October 2, 2023: A drug that mimics the benefits of rigorous exercise has been developed on mice by scientists at the University of Florida.
The drug was found to increase muscle gain, boost metabolism and lose weight in mammals. It is part of a proposed class of treatments known as “exercise mimetics,” which imitate the physiological adaptations associated with physical activities.
The drug may be effective in the treatment of a range of diseases, including obesity and metabolic syndrome.
Metabolic syndrome is a condition that includes a cluster of risk factors specific to cardiovascular disease. The cluster of metabolic factors includes abdominal obesity, high blood pressure, impaired fasting glucose, high triglyceride levels, and low HDL cholesterol levels.
The molecule, called SLU-PP-332, was administered in diet-induced obese mice and the effects on a range of metabolic parameters were assessed.
The mimics induced benefits on whole-body metabolism in mice including increased energy expenditure and fatty acid oxidation. These effects were accompanied by decreased fat mass accumulation. The results were published their results in the Journal of Pharmacology and Experimental Therapeutics.

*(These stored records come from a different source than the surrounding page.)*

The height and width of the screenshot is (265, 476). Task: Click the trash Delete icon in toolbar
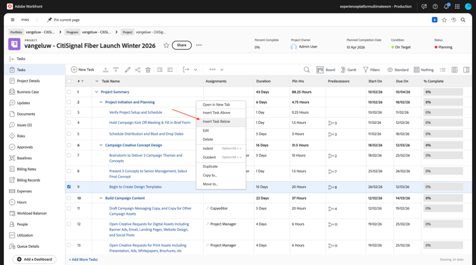148,70
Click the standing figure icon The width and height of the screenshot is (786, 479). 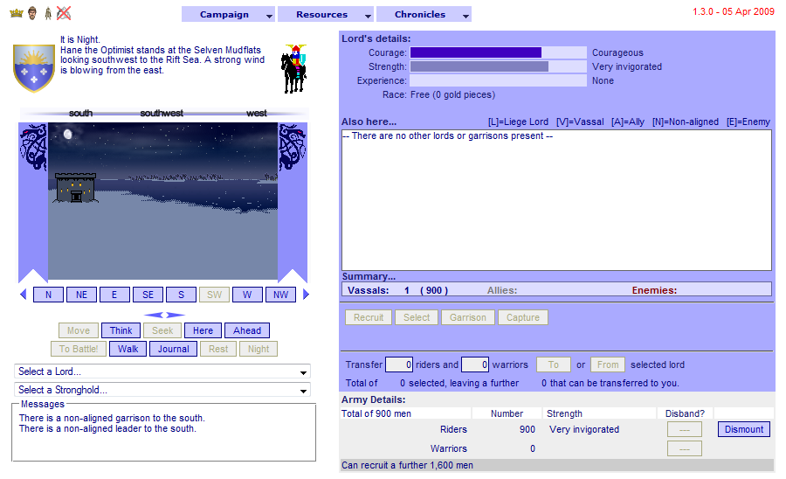[x=47, y=13]
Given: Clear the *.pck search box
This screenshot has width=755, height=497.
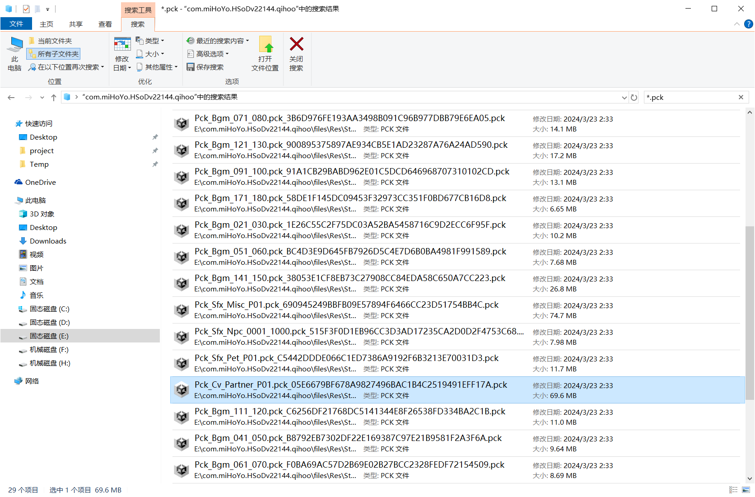Looking at the screenshot, I should coord(741,97).
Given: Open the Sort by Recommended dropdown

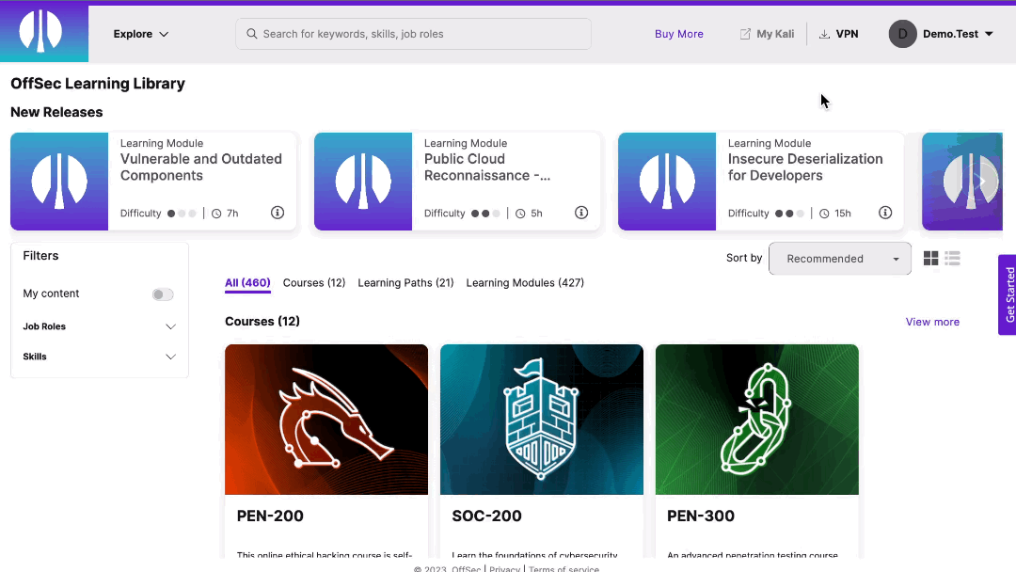Looking at the screenshot, I should 839,259.
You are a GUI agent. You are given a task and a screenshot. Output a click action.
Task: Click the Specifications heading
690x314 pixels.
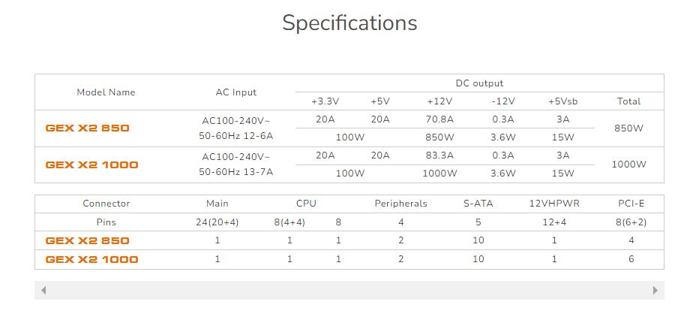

Additionally, the Estrogen Related Receptor (ERR) agonist effectively reduced obesity and improved insulin sensitivity in models of metabolic syndrome.
In obese mice SLU-PP-332 reduced fat mass and improved glucose tolerance, suggesting a potential use of ERR agonists in the treatment of a range of metabolic diseases including obesity and type 2 diabetes,” according to the study.
A majority of the exercise mimetic activity, such as increased skeletal muscle oxidative fibres, higher fatty acid oxidation and enhanced exercise endurance, was associated with targeting ERR in the skeletal muscle, additional target tissues such as the liver may also play a role.
Obesity is a major health issue and is a predisposing risk factor for early mortality due to multiple diseases including cancers, cardiovascular disease, and type 2 diabetes.
Obesity is associated with the accumulation of fat in the skeletal muscle which leads to reduced metabolic efficiency and insulin resistance.
“This compound is basically telling skeletal muscle to make the same changes you see during endurance training,” said Thomas Burris, a professor of pharmacy at the University of Florida who led the recent research into the new drug.
Maintaining muscle mass
“When you treat mice with the drug, you can see that their whole body metabolism turns to using fatty acids, which is very similar to what people use when they are fasting or exercising,” Prof Burris added. “And the animals start losing weight.”
Treating obese mice twice a day for a month caused them to gain 10 times less fat than untreated mice and lose 12% of their body weight.
Yet the mice kept eating the same amount of food and didn’t exercise any more. “They use more energy just living,” Prof Burris said.
The greatest hope for the new drug might be in maintaining muscle mass during weight loss – which often threatens lean muscle mass.
During ageing, when the body naturally responds less strongly to exercise, lean muscle becomes the casualty. It will take more research to understand the drug’s full potential, Prof Burris said. “This may be able to keep people healthier as they age.”